Give back exactly the lines of the entries below from the line with "You are a computer-use agent." to the line with "Instruction: Click the profile avatar photo", inclusive, and only those.

■ **Task data**
+ + +
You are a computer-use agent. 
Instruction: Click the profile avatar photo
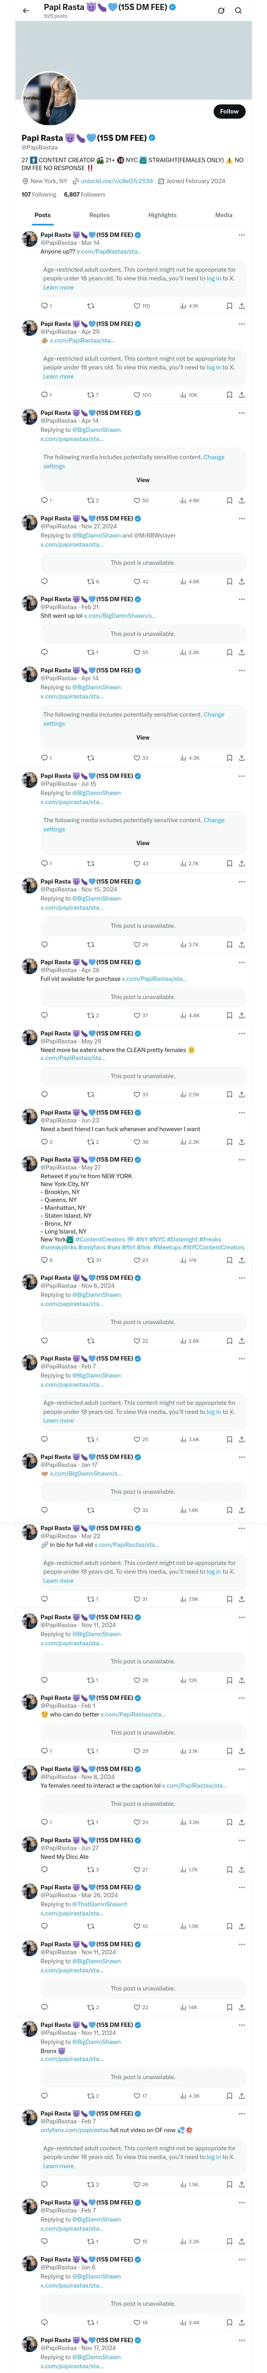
+ + +
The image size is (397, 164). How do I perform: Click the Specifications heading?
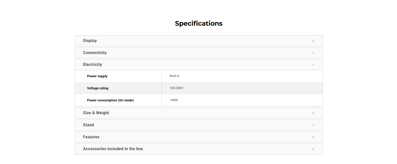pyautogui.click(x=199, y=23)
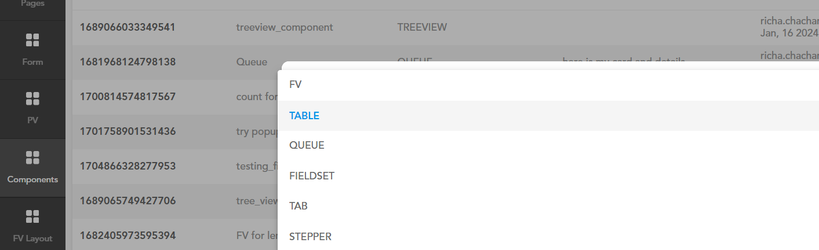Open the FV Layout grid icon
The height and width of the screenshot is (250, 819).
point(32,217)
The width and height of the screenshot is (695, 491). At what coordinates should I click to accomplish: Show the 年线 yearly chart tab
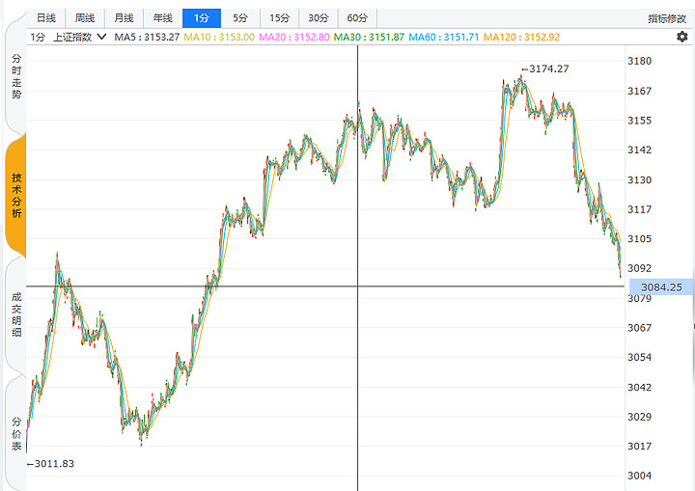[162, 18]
+ + +
■ **Response area**
You are a computer-use agent. 
Instruction: Click the profile avatar photo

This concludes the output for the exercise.